The "Delicious Dish" sketch was pretty representative of the whole show:

Repeat for 90 minutes (minus Weekend Update). See, it's funny because they're using "muffin" as a euphemism for "vagina." And the comedy effect is doubled because White is old. Because if we've learned nothing else from the Rapping Granny and Goldie Hawn, it's that senior citizens spewing profanity or talking about S-E-X- is the Mt. Everest of comedy.

I've got nothing against White -- I still remember watching her as a kid alongside Judge Smails and Captain Stubing on The Mary Tyler Moore Show -- and I caught the occasional episode of Golden Girls, but that was mostly to address my burgeoning fascination with older women ignited by one Rue McClanahan (that Blanche could rock the hell out of a pantsuit).

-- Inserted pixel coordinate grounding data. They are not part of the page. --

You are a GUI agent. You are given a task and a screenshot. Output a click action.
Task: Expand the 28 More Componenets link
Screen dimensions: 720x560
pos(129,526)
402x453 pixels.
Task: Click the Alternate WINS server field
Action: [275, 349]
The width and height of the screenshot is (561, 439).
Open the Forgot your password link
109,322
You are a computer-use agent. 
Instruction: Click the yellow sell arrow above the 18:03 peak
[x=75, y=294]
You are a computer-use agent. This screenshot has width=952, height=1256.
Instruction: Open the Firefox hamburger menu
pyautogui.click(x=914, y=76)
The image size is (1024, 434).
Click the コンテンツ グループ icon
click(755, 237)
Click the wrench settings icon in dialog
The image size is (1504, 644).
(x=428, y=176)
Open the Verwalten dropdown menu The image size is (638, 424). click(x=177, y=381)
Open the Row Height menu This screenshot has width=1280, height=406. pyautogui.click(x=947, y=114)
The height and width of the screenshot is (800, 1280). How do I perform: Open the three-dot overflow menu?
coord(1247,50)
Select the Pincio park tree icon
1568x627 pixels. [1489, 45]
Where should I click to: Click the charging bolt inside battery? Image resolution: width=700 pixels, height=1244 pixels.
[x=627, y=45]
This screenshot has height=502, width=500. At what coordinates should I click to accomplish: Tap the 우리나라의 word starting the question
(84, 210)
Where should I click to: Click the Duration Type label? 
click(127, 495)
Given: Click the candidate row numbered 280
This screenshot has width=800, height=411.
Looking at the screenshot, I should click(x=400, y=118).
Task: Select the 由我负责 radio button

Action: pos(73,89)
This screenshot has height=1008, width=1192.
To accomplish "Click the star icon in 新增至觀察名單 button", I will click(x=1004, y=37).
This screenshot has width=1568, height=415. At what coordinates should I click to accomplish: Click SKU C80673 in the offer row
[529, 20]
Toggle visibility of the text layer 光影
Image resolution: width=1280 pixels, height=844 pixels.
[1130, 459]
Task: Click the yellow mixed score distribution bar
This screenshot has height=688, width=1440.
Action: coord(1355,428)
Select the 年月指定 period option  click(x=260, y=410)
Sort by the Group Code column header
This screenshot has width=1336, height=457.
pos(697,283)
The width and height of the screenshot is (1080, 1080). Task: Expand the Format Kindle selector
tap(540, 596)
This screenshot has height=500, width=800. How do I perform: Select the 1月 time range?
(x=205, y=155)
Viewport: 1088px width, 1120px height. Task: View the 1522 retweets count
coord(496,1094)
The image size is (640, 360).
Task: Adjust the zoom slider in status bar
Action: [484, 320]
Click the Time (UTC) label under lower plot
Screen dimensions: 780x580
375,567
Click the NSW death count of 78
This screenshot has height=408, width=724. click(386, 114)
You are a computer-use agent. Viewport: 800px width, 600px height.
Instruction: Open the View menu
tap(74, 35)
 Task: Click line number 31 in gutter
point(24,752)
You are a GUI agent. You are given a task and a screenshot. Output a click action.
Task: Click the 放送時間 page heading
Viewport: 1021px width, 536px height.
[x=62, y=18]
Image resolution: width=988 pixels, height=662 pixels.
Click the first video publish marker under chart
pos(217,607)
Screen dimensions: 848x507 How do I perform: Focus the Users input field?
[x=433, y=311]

And White's been a steady presence on television for over 30 years, from Mama's Family to Boston Legal. In spite of the fact most people became re-aware of her following her Super Bowl Snickers commercial (see, it's funny because she implied she was having sex with that guy's girlfriend), her career "resurgence" isn't really a Robert Forster/Jackie Brown kind of comeback.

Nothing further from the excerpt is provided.